Abstract

3564 Background: Lethal-7 (let-7) microRNA has been shown to inhibit colon cancer cell proliferation by inducing KRAS downregulation after binding to specific sites in the 3’- UTR. Recent studies identified a KRAS 3’-UTR polymorphism in the let-7 complimentary site (LCS6) that has been shown to weaken let-7 binding and alter KRAS expression. Carriers of the LCS6 G-allele showed worse survival in metastatic colorectal cancer from prior studies of limited sample size. In the current study, we evaluated the LCS6 variant in 2,834 Stage III colon cancer patients and its association with disease-free survival (DFS), KRAS mutation status, and other clinicopathological features. Methods: In the NCCTG phase III trial (N0147), the LCS6 variant was assayed in germline DNA extracted from whole blood using RT-PCR. Extracted tumor DNA was analyzed for KRAS exon 2 mutations. Chi-squared and two-sample t test were used to compare baseline factors and KRAS mutation status between patients defined by LCS6 variant status. Log-rank tests and multivariate Cox models assessed the unadjusted and adjusted associations between LCS6 status and DFS, respectively. Results: We identified 432 (15.2%) patients heterozygous or homozygous for the LCS6 G-allele and 2402 (84.8%) patients homozygous for the LCS6 T-allele. G-allele carriers were significantly more frequent in Caucasians than other races (Chi-Squared Test, p<0.0001). No associations were found between the LCS6 genotype and T stage, positive lymph node number, tumor differentiation, or primary tumor location (all p>0.2).

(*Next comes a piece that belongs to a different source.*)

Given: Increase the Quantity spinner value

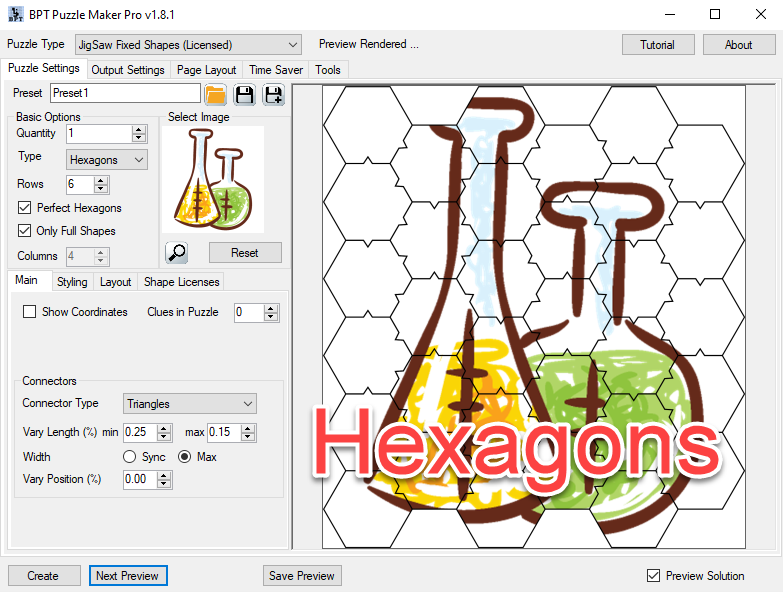Looking at the screenshot, I should click(x=139, y=129).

Moreover, the LCS6 genotype was not associated with DFS (hazard ratio = 0.93, p=0.49) even after combining LCS6 genotype with KRAS mutation status. Conclusions: We report the largest association study investigating the LCS6 polymorphism and colon cancer outcome. There is no significant evidence that the germline LCS6 genotype was associated with DFS in stage III colon cancer patients. Additional studies are needed to determine if LCS6 genotype differs between tumor and germline DNA which may further clarify its prognostic value.